Please repeat the data shown below, word for word.
----- Records for this task -----
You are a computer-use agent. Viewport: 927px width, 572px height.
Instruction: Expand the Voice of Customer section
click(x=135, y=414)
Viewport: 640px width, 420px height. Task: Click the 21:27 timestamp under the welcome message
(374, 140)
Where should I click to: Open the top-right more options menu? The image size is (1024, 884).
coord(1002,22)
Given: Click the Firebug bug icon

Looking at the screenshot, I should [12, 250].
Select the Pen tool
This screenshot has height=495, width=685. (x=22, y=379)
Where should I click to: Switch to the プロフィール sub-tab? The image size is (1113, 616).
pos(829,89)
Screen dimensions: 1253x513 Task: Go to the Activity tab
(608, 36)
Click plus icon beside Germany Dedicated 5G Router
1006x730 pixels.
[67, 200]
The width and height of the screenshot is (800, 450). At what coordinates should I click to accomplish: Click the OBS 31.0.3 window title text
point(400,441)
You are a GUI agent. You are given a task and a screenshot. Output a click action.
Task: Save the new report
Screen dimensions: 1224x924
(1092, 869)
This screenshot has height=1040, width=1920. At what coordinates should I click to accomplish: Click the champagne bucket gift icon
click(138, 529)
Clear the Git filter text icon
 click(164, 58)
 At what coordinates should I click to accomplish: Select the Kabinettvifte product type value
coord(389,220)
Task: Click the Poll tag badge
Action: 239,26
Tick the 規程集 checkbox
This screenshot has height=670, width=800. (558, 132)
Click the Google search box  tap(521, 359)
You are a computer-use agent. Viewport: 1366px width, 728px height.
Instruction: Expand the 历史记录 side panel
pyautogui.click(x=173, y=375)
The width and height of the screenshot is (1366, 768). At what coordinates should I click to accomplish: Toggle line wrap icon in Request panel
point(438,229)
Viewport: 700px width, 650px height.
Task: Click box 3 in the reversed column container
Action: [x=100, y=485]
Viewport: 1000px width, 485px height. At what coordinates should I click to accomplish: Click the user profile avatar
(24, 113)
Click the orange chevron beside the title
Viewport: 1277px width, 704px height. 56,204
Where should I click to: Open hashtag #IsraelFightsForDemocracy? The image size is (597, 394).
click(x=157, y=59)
-----
* **Solution to this problem**:
You are a computer-use agent. Viewport: 927px width, 572px height.
Instruction: Expand the Voice of Customer section
click(x=135, y=414)
Viewport: 640px width, 420px height. Task: Click the 21:27 timestamp under the welcome message
(374, 140)
Where should I click to: Open the top-right more options menu? The image size is (1024, 884).
coord(1002,22)
Given: Click the Firebug bug icon

Looking at the screenshot, I should [12, 250].
Select the Pen tool
This screenshot has height=495, width=685. (x=22, y=379)
Where should I click to: Switch to the プロフィール sub-tab? The image size is (1113, 616).
pos(829,89)
Screen dimensions: 1253x513 Task: Go to the Activity tab
(608, 36)
Click plus icon beside Germany Dedicated 5G Router
1006x730 pixels.
[67, 200]
The width and height of the screenshot is (800, 450). At what coordinates should I click to accomplish: Click the OBS 31.0.3 window title text
point(400,441)
You are a GUI agent. You are given a task and a screenshot. Output a click action.
Task: Save the new report
Screen dimensions: 1224x924
(1092, 869)
This screenshot has height=1040, width=1920. At what coordinates should I click to accomplish: Click the champagne bucket gift icon
click(138, 529)
Clear the Git filter text icon
 click(164, 58)
 At what coordinates should I click to accomplish: Select the Kabinettvifte product type value
coord(389,220)
Task: Click the Poll tag badge
Action: 239,26
Tick the 規程集 checkbox
This screenshot has height=670, width=800. (558, 132)
Click the Google search box  tap(521, 359)
You are a computer-use agent. Viewport: 1366px width, 728px height.
Instruction: Expand the 历史记录 side panel
pyautogui.click(x=173, y=375)
The width and height of the screenshot is (1366, 768). At what coordinates should I click to accomplish: Toggle line wrap icon in Request panel
point(438,229)
Viewport: 700px width, 650px height.
Task: Click box 3 in the reversed column container
Action: [x=100, y=485]
Viewport: 1000px width, 485px height. At what coordinates should I click to accomplish: Click the user profile avatar
(24, 113)
Click the orange chevron beside the title
Viewport: 1277px width, 704px height. 56,204
Where should I click to: Open hashtag #IsraelFightsForDemocracy? The image size is (597, 394).
click(x=157, y=59)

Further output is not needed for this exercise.